Indeed, in the cruel light of excerpts from Trierweiler's old articles on Hollande—before and after she now admits they secretly began dating—the sanctimony wears thin. When a talk-show host last year asked Hollande how he approached facing Royal (among others) in the Socialist primary, Trierweiler sounded off. She tweeted "Political journalist, it's a craft ..." as if the interviewer were doing it wrong.
But some of the first lady's old material documented in the new books plainly cheerleads for her champ. Some articles dissect Hollande and Royal as a couple in disturbing detail with hindsight. Cabana and Rosencher excerpt an old four-page Paris Match piece on the pair. "During the campaign, [Hollande] arrived home more than once from a rally on the other end of France after 2 a.m. only to leave again before 7 a.m. To have at least the sentiment of not neglecting the four children," Trierweiler wrote in 2004. "Their mother sometimes stayed away 10 days without going home."
Trierweiler's own new book of annotated campaign photos by the Elysée's photographer is similarly jolting. Alongside a rare photo of Royal, Trierweiler—who, critics snipe, is pictured 50 times—captions: "?'Will they embrace, hold hands?' Such are the crucial questions my confrères are asking themselves. Yes, the man I love had a woman before me. And it so happens she was a presidential candidate. I deal with it."

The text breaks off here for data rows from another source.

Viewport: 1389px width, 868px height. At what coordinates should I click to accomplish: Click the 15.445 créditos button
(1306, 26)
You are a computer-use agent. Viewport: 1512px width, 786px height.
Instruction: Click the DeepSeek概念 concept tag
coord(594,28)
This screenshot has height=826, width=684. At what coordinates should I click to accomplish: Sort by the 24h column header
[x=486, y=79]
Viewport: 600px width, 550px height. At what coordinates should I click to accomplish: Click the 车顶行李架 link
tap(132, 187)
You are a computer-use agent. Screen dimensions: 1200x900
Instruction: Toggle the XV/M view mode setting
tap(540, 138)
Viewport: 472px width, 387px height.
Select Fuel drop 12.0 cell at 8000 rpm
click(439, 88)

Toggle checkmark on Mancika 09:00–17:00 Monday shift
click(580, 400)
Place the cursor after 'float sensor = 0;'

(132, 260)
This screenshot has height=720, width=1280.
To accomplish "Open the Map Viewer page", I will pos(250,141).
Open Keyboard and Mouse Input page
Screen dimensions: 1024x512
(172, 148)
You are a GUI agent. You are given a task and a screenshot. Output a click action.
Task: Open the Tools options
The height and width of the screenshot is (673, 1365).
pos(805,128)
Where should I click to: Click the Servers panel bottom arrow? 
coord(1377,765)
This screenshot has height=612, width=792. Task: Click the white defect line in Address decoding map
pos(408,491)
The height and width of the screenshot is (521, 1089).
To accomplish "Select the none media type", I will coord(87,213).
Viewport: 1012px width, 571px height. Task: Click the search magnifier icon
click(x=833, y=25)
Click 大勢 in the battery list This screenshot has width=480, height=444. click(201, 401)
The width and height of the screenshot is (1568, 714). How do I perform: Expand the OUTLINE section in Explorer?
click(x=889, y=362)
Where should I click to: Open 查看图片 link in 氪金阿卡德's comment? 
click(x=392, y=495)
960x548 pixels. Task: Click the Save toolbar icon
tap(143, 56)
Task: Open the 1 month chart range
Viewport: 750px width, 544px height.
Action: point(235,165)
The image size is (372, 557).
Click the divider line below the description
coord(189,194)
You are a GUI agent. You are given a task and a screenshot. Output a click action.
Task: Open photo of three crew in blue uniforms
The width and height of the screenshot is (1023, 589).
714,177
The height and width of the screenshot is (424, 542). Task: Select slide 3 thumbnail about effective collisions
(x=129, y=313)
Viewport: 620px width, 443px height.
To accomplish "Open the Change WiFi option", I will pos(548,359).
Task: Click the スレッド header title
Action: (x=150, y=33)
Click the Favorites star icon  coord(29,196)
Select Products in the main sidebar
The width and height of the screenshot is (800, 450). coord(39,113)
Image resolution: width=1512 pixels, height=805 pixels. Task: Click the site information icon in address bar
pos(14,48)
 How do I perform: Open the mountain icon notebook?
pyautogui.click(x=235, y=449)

As Mr. Normal, Hollande used a long campaign to push two ideas about his character. First, the consensus-builder had to bury the impression he lacked authority (nicknames included "Marshmallow the Conqueror"). Second, he pledged to be the anti-Sarkozy. A discreet Scandinavian-style social democrat who takes trains and spurns bling. A pro, without the histrionics. As recession threatens and Hollande's approval ratings flag, Trierweiler's fateful tweet put both back on the table. Le Monde said the conflict between the first lady and his ex-lady "in one swoop sapped his authority, his dignity, and perhaps his tranquility of spirit just when he must face one of the gravest crises of the past 50 years."
Under Sarkozy, Carla Bruni, too, became a literary subgenre. But the later books documented her repackaging: how the Elysée's PR machine made a leftist, foreign-born aristocrat, a self-styled libertine once linked to Mick Jagger, more palatable to Sarkozy's aging conservative base. A pop star, she recorded but quit giving concerts. And the public was led to believe the feline Bruni had a soothing influence on her high-strung husband. Not to say French presidential spouses are condemned to languish. A poll for Elle before the election showed 70 percent approved of Trierweiler keeping her day job. But in June, 69 percent panned her extracurricular tweet.
(In fact, Carla was Sarkozy's second first lady. Cécilia, his wife of 11 years, famously said the role would "bore her stiff." In July 2007, the new president did send Cécilia to Libya to help rescue imprisoned Bulgarian nurses. But the controversial initiative sparked a parliamentary inquiry and, anyway, they had divorced by October.)
Since Hollande's election, critics have made a game of skimming Trierweiler's book columns for coded messages. One she reviewed was called Why Be Happy When You Could Be Normal? But her most telling piece was hardly subliminal. Her June review of Eléonore Roosevelt: First Lady et Rebelle, a biography, applauds the American, who "refused to be reduced to silence," and emphasizes Eleanor's journalism. Trierweiler writes, "Not only does the entirety of the American press [of the time] see no cause for debate but, on the contrary, Eleanor Roosevelt becomes, thanks to the column she would write until her death, extremely popular." Wishful thinking? Or shall we call her Trierweiler l'Américaine?